____ Page excerpt

Court of Appeals of Ohio, Eleventh District, Trumbull County
Sep 30, 1999
No. 97-T-0230 (Ohio Ct. App. Sep. 30, 1999)

Opinion

No. 97-T-0230.

September 30, 1999.

CHARACTER OF PROCEEDINGS: Criminal Appeal from the Court of Common Pleas, Case No. 96 CR 592.

JUDGMENT: Affirmed.

DENNIS WATKINS, TRUMBULL COUNTY PROSECUTOR, LUWAYNE ANNOS, ASSISTANT PROSECUTOR, for plaintiff-appellee.

ATTY. MICHAEL A. PARTLOW, for defendant-appellant.

HON. DONALD R. FORD, P.J., HON. ROBERT A. NADER, J., HON. WILLIAM M. O'NEILL, J.


OPINION

Appellant, Robert Stambaugh, appeals a judgment of the Trumbull County Court of Common Pleas wherein appellant was found guilty of aggravated arson in violation of R.C. 2909.02(A)(1) and (A)(2).

________
____ Data extract

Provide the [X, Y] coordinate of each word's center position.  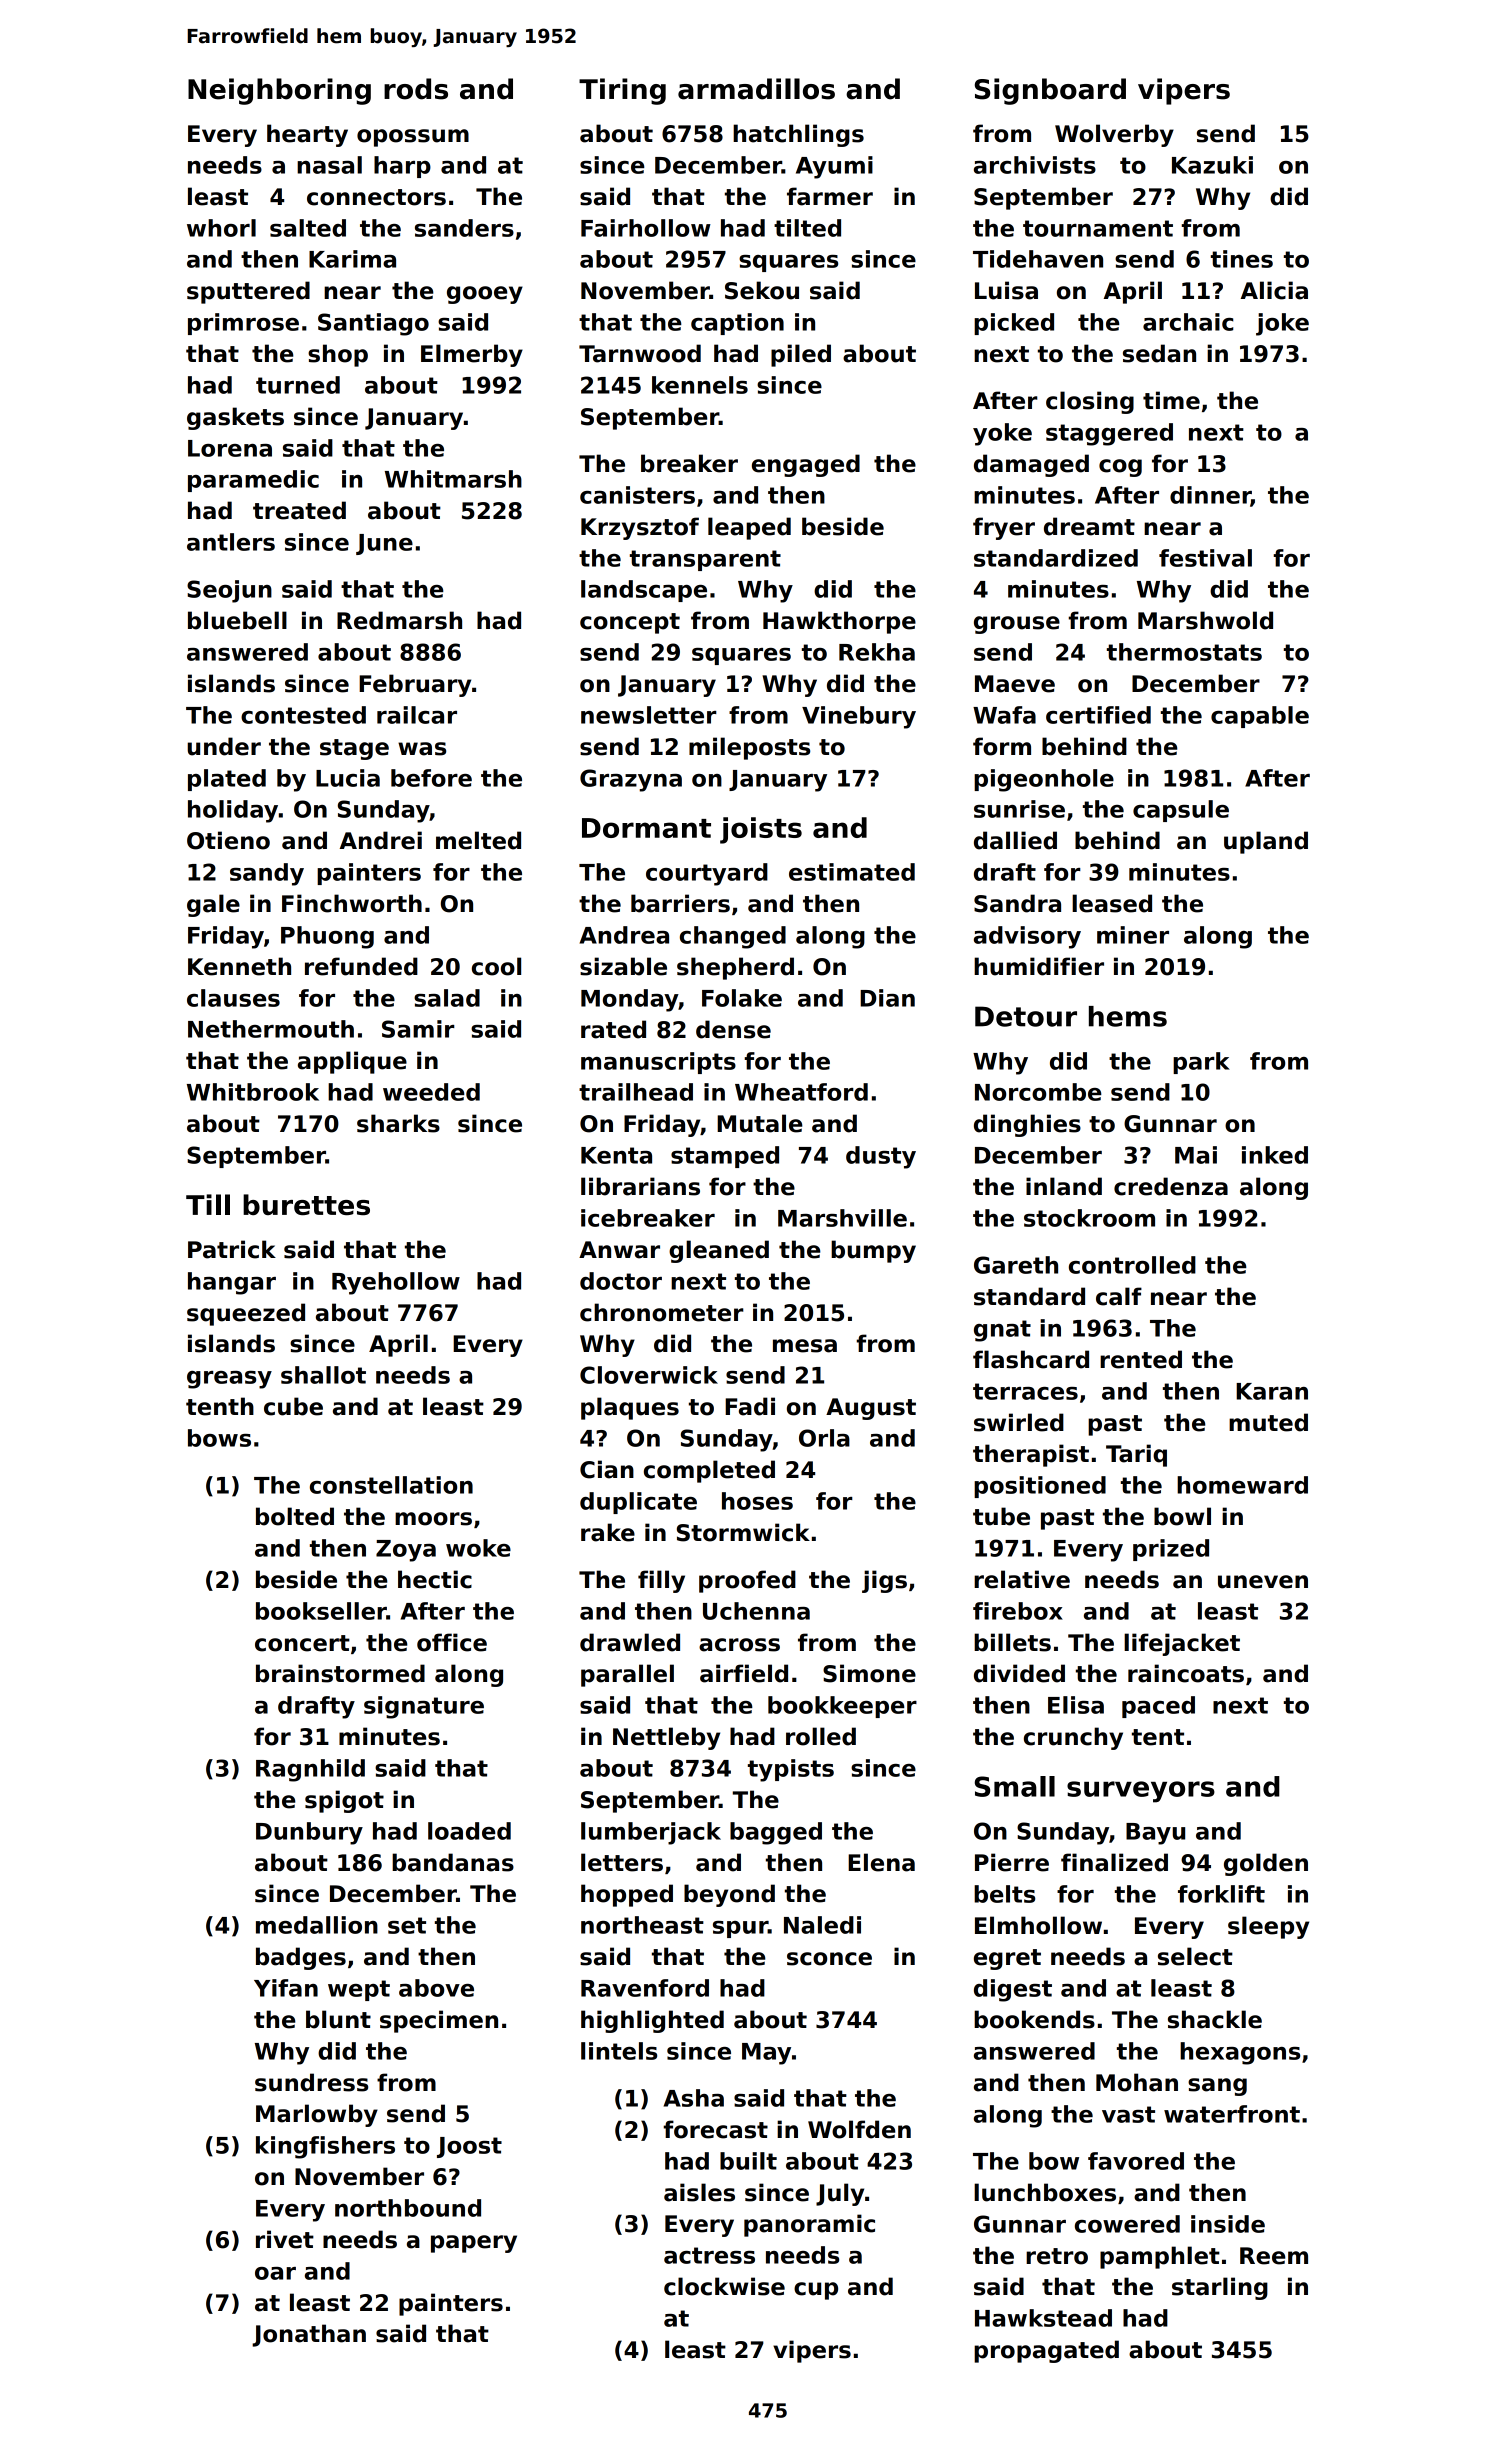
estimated [852, 872]
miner [1133, 935]
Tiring [622, 91]
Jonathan [309, 2335]
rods [416, 89]
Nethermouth [271, 1029]
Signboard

________

Write out everything in the court opinion from "Court of Appeals" down to "September 30, 1999.". The rows above come from a source unrelated to the court opinion.

Court of Appeals of Ohio, Eleventh District, Trumbull County
Sep 30, 1999
No. 97-T-0230 (Ohio Ct. App. Sep. 30, 1999)

Opinion

No. 97-T-0230.

September 30, 1999.